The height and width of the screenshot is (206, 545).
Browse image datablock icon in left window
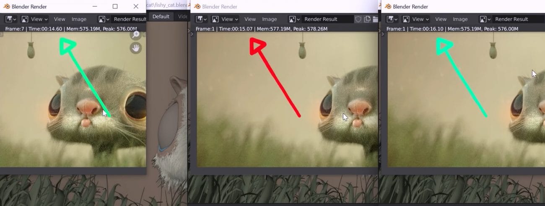[x=104, y=19]
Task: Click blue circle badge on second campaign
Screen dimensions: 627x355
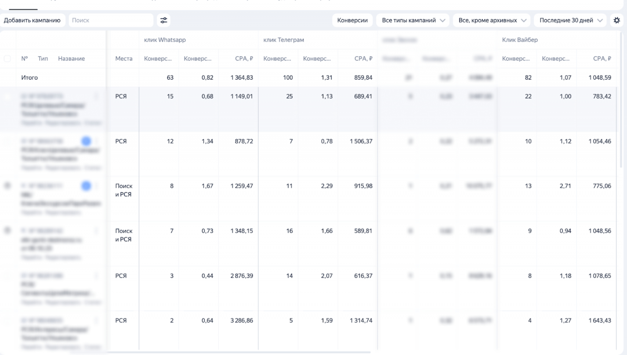Action: click(86, 141)
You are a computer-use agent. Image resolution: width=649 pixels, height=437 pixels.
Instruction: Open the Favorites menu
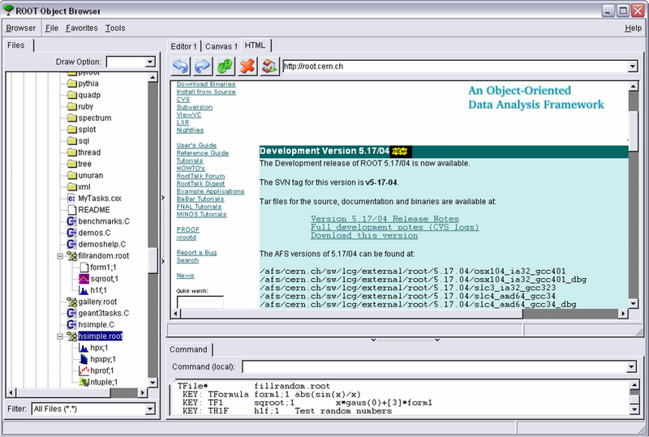(81, 28)
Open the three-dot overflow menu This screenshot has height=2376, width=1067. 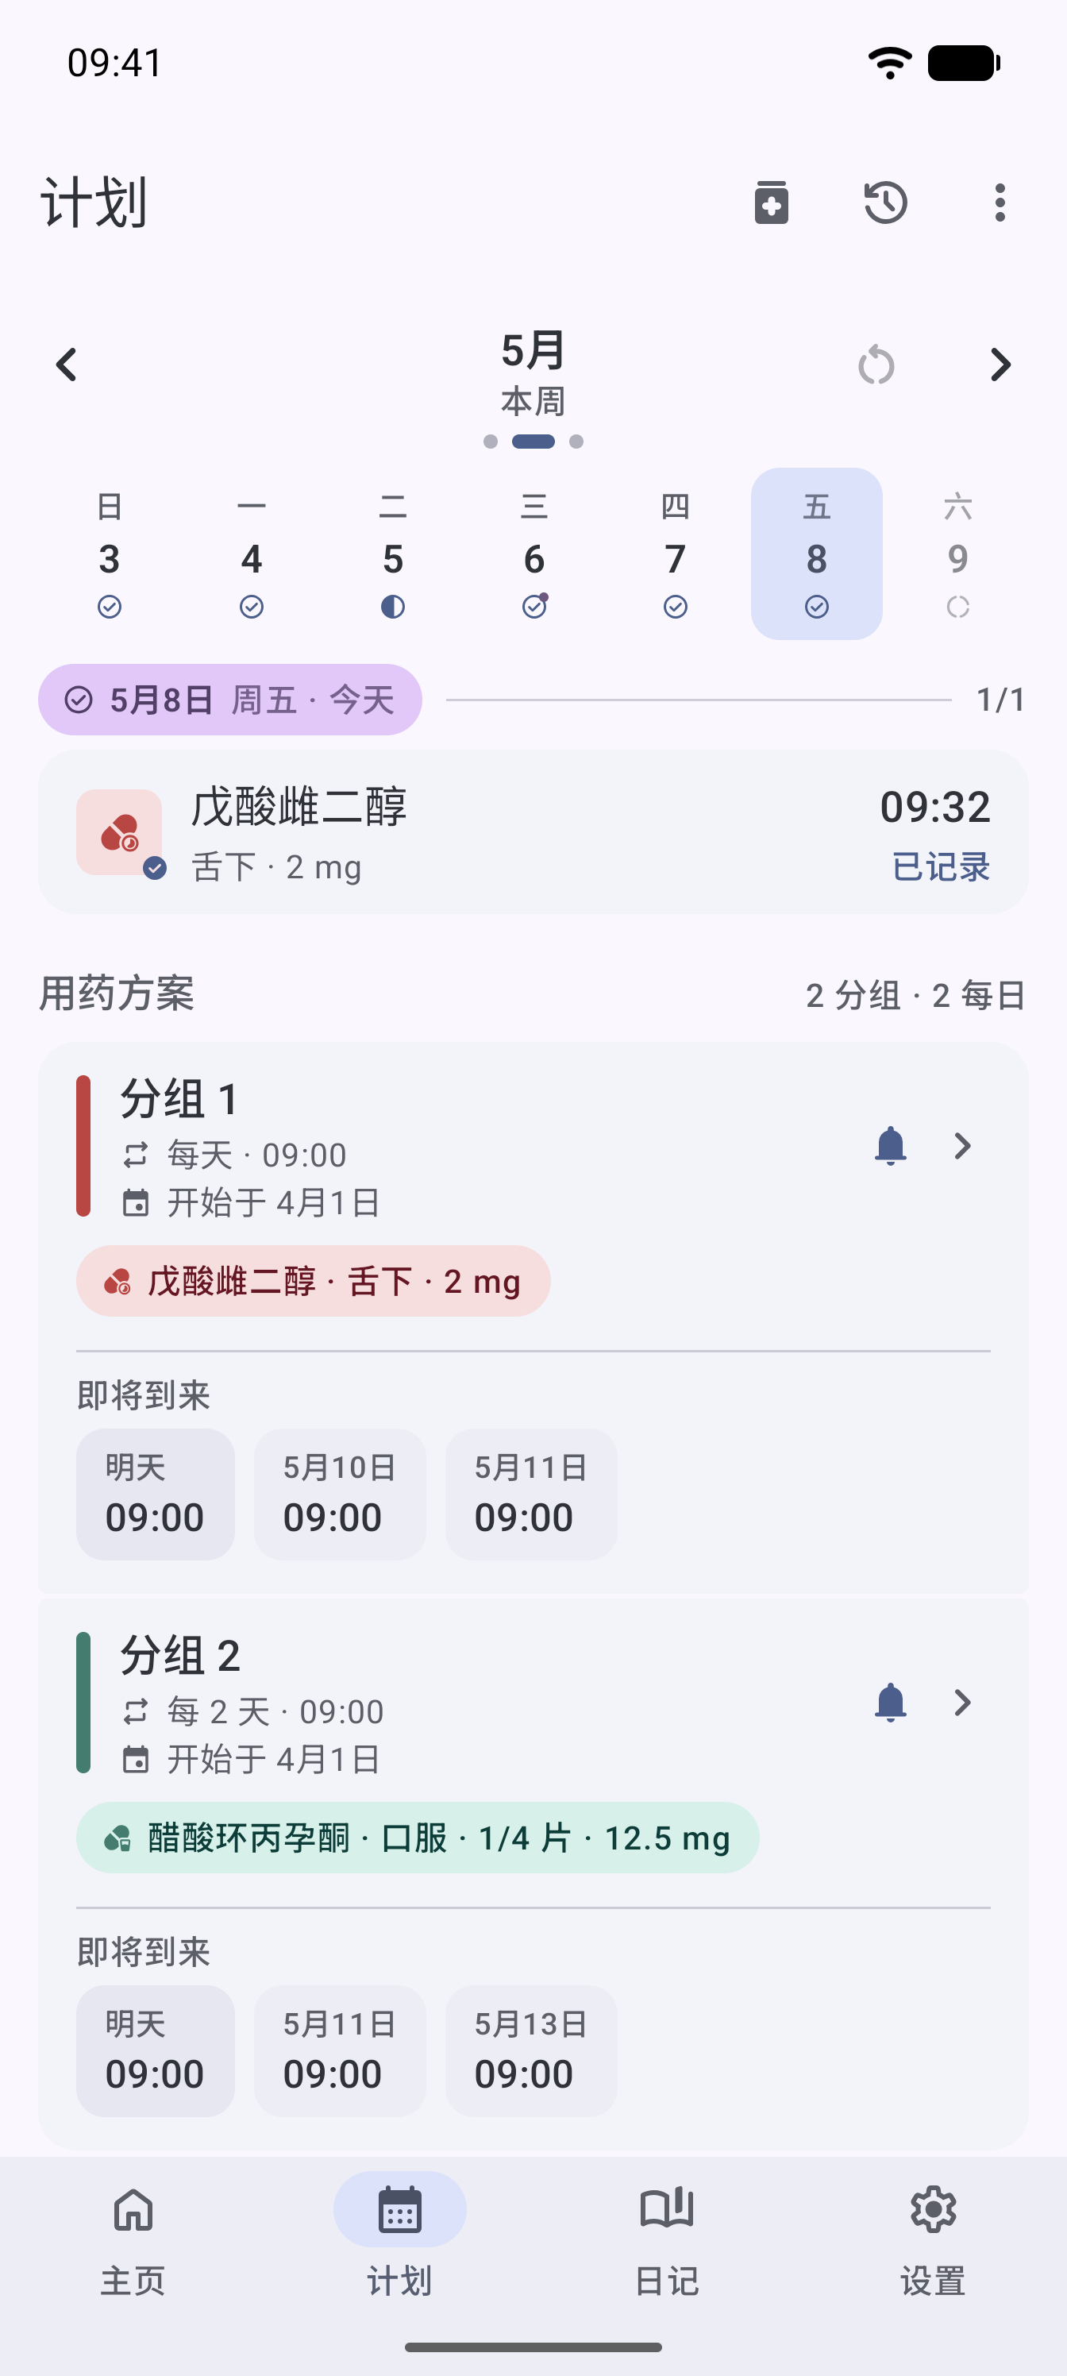pos(1000,202)
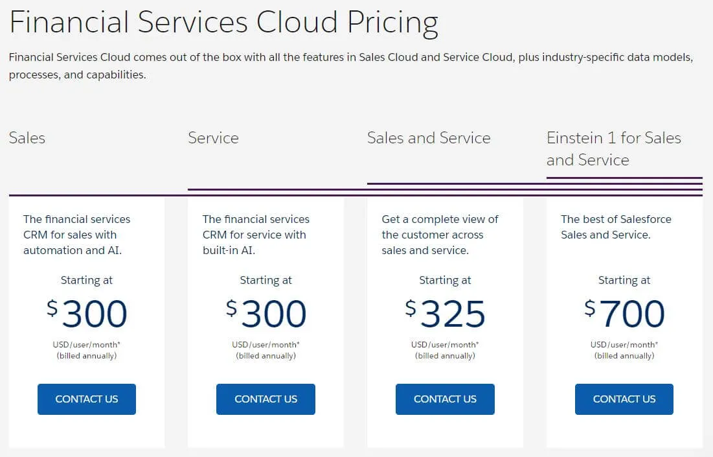Click Contact Us under Sales plan
The width and height of the screenshot is (713, 457).
[87, 399]
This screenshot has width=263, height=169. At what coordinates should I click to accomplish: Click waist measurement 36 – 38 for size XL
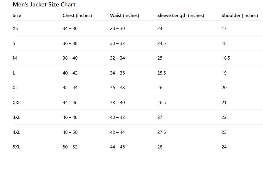tap(117, 88)

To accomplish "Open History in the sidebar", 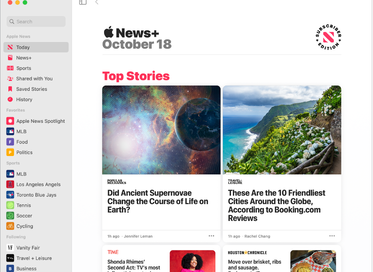I will coord(36,100).
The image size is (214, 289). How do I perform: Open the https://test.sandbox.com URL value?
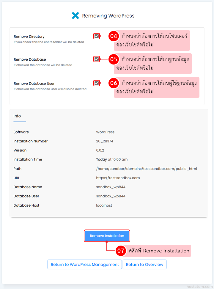click(118, 178)
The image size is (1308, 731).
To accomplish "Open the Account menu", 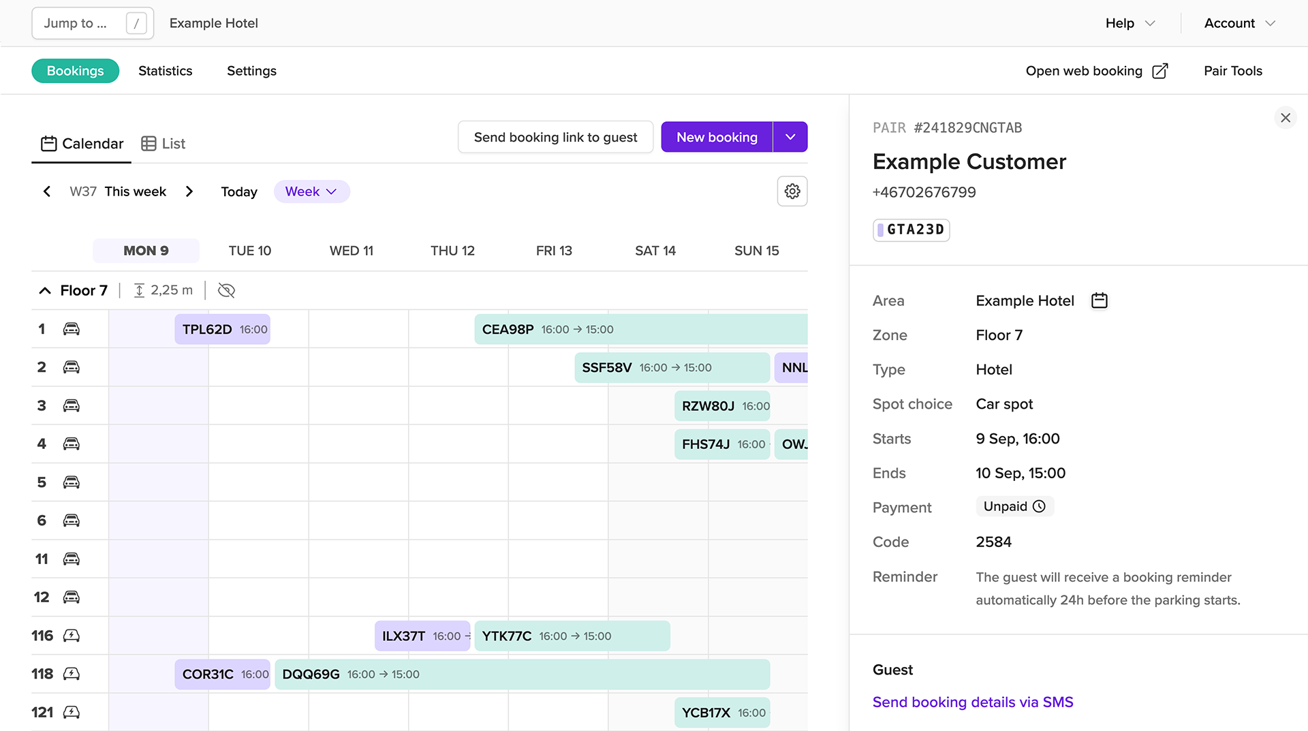I will tap(1239, 23).
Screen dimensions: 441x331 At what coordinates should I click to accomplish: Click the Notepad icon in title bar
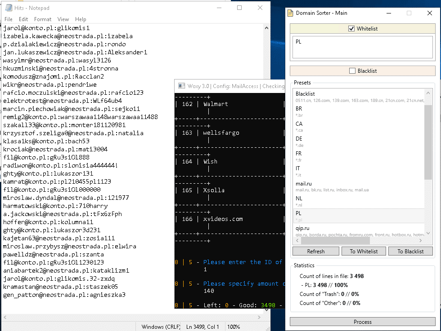(x=7, y=8)
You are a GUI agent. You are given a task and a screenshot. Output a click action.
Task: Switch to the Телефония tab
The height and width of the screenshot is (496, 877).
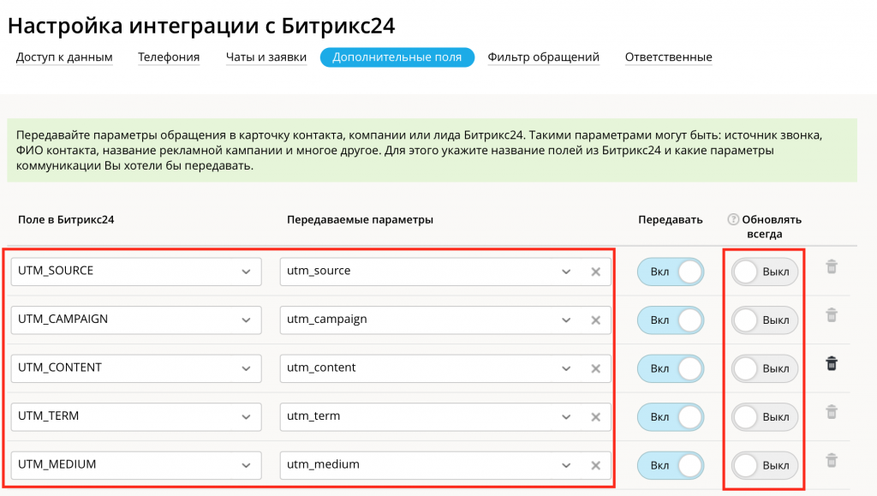pyautogui.click(x=169, y=57)
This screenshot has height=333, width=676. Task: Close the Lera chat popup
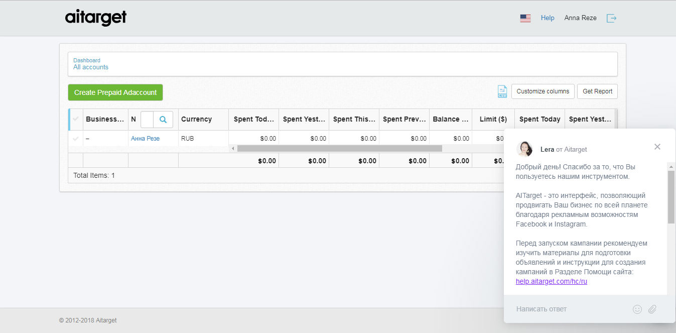tap(657, 147)
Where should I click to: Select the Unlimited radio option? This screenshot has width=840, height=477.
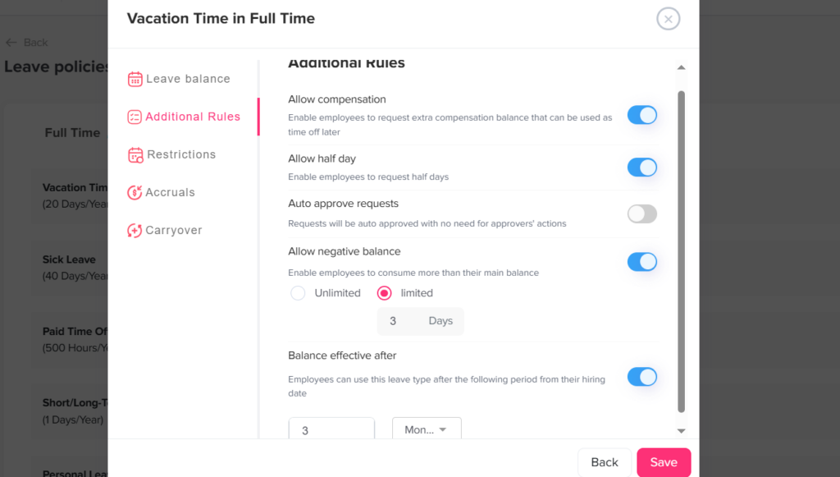[298, 293]
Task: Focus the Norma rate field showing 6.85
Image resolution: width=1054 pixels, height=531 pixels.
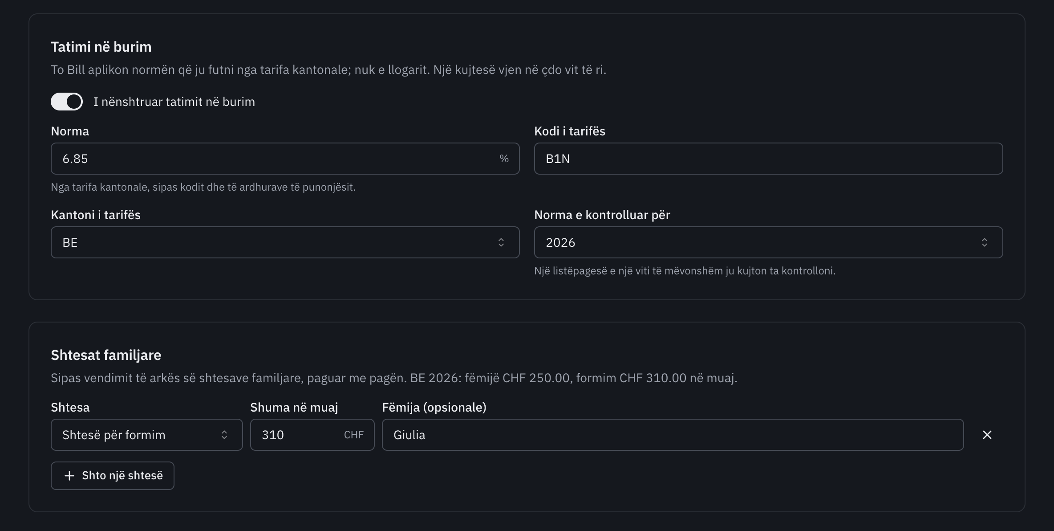Action: point(285,159)
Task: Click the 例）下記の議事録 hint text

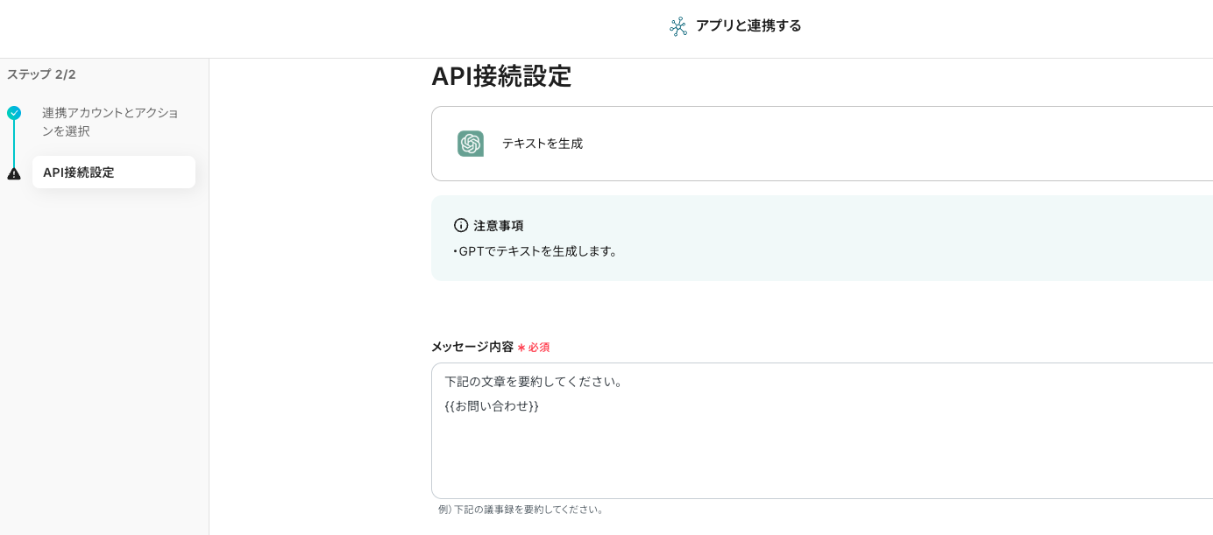Action: pos(521,510)
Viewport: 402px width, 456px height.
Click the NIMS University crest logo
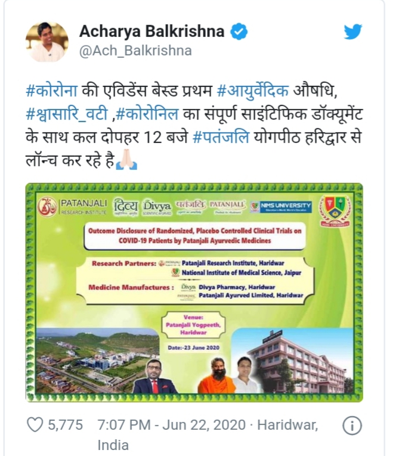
• • • •
Problem to solve
Give back exactly the lines from the line with "Task: Switch to the Телефония tab" through the end of the records, both included; keep all pictures out.

Task result
Task: Switch to the Телефония tab
The height and width of the screenshot is (496, 877).
pyautogui.click(x=169, y=57)
This screenshot has height=333, width=676. Task: Close the Lera chat popup
tap(657, 147)
Where should I click to: Select the Unlimited radio option? This screenshot has width=840, height=477.
[298, 293]
Task: Focus the Norma rate field showing 6.85
Image resolution: width=1054 pixels, height=531 pixels.
Action: point(285,159)
Task: Click the 例）下記の議事録 hint text

Action: pos(521,510)
Viewport: 402px width, 456px height.
Click the NIMS University crest logo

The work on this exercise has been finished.